This repository contains an implementation of the rectangular histogram of oriented gradients feature descriptor (R-HOG) using integral histograms. The integral histogram representation allows to quickly compute HOG features in subregions of an image in constant time. This is particularly useful if the features in an image must be computed repeatedly, e.g., in a sliding window manner.
HOG features may be seen as a special case of the Scale-invariant Feature Transform (SIFT) computed over a dense grid of keypoints where each block is additionally contrast-normalized.
- C++ templated implementation
- Python support for 32, 64, and 80 bit floating point precision
- Unrestricted input size (e.g., OpenCV as of version 4.5.5 requires the input to be a multiple of the block size)

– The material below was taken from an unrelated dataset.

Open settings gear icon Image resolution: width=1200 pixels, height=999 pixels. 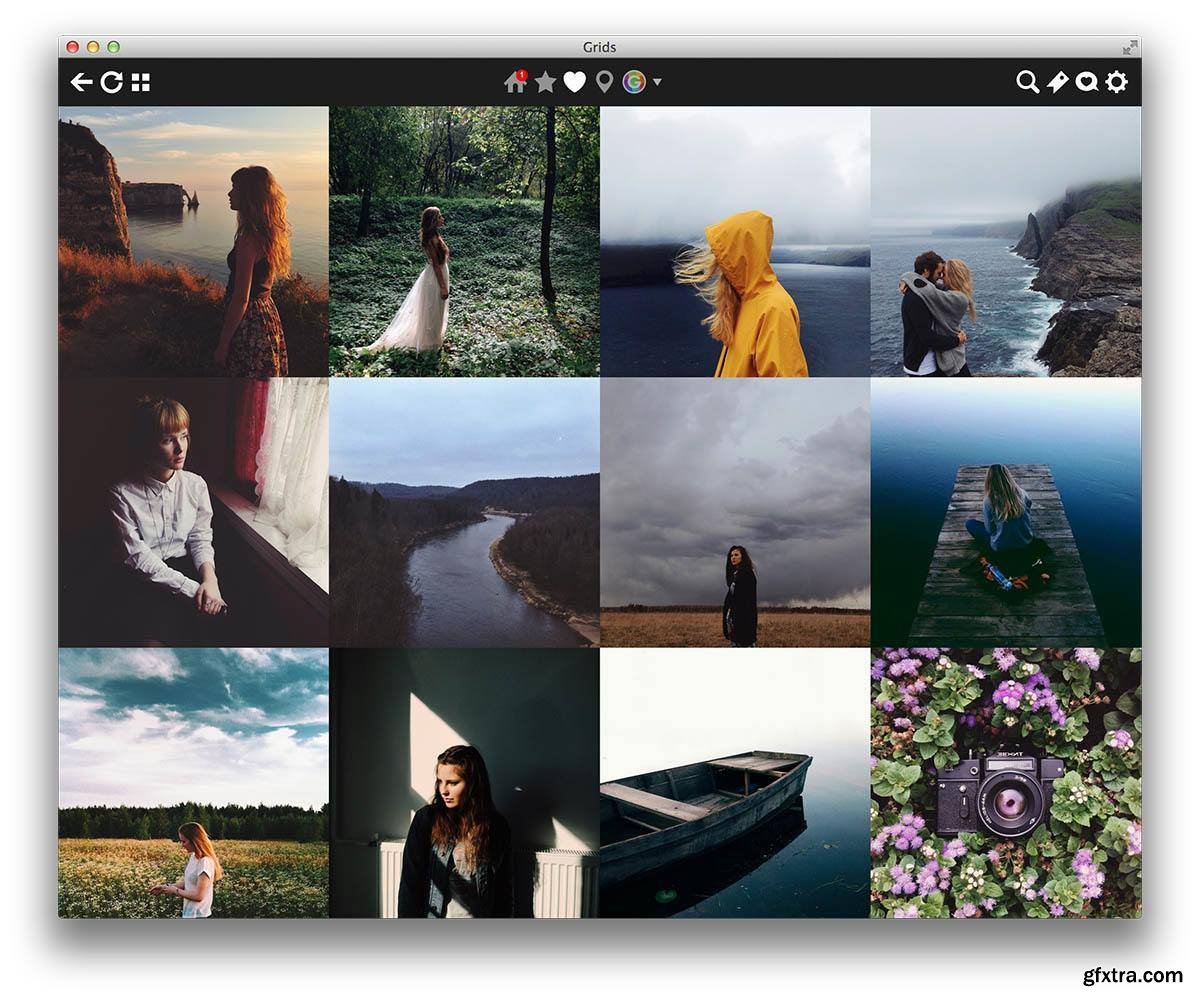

- Support for arbitrary integer (8 bit to 64 bit, both signed and unsigned) and floating point input (e.g., OpenCV requires 8-bit unsigned integer input)

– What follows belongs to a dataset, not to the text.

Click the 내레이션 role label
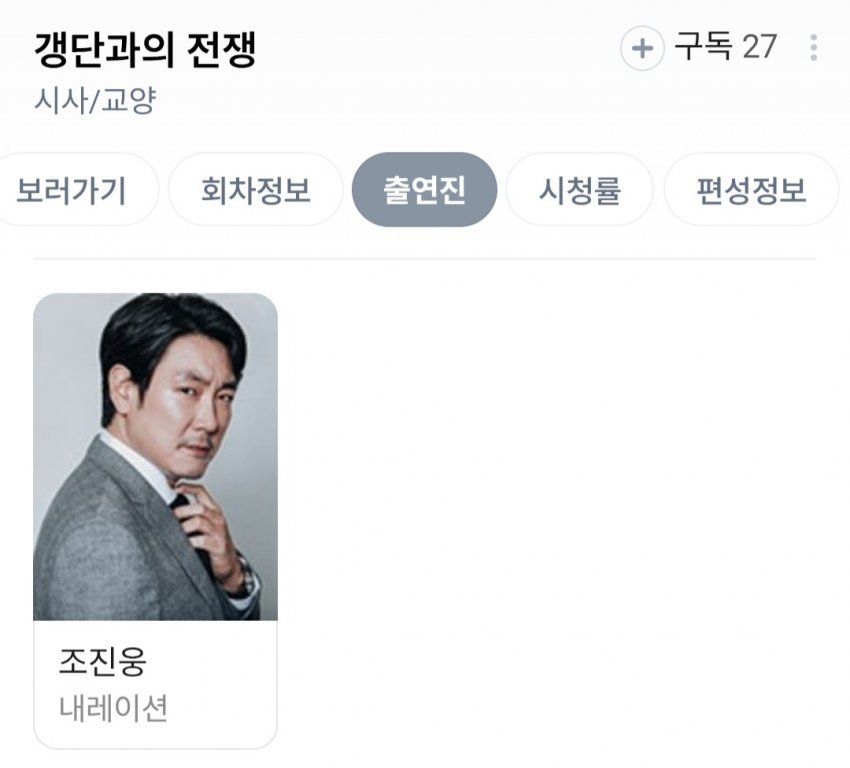Viewport: 850px width, 768px height. (113, 708)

- Masking support (i.e., spatial exclusion of gradient magnitudes from contributing to features)
For a complete summary of differences between HOGpp and existing implementations, refer to the feature matrix below.
- C++17 compiler
- Boost 1.70
- CMake 3.15
- Eigen 3.4.0
- fmt 6.0
- OpenCV 4.0
- pybind11 2.6.2 (version 2.9.0 is required for use with Visual Studio 17 2022 and above)

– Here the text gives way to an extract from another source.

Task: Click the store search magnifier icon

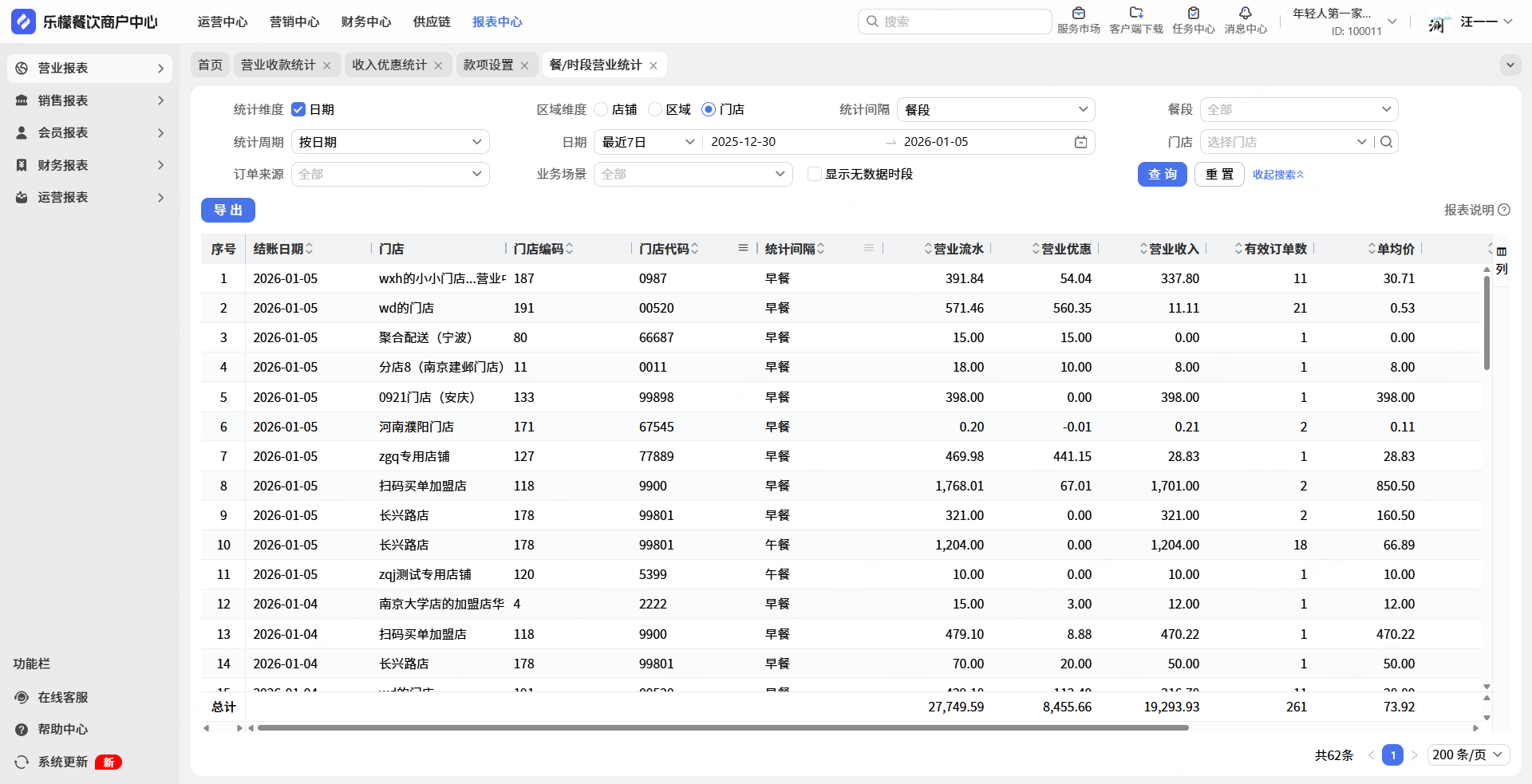Action: (1387, 142)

More recent versions of the above are expected to work as well.
In Python:
from hogpp import IntegralHOGDescriptor
desc = IntegralHOGDescriptor()
# Load image
image = # ...
# Precompute the gradient histograms. This needs to be done only once for each image.
desc.compute(image)
# Extract the feature descriptor of a region of interest. The method can be
# called multiple times for different subregions of the above image. Note the
# use of matrix indexing along each axis opposed to Cartesian coordinates.
roi = (0, 0, 128, 64) # top left (row, column) size (height, width)
X = desc(roi)
The following feature matrix summarizes the differences between existing implementations.
Library | Signed Orientations | Custom Gradients | Masking | Arbitrary Input Size | Implementation |
---|---|---|---|---|---|
HOGpp | ✔️ | ✔️ | ✔️ | ✔️ | C++ |
OpenCV | ✔️ | ✖ | ✖ | ✖ | C++ |
scikit-image | ✖ | ✖ | ✖ | ✔️ | Cython/Python |
When using HOGpp, one should be aware of subtle differences between the integral histogram implementation and the one originally proposed by Dalal & Triggs.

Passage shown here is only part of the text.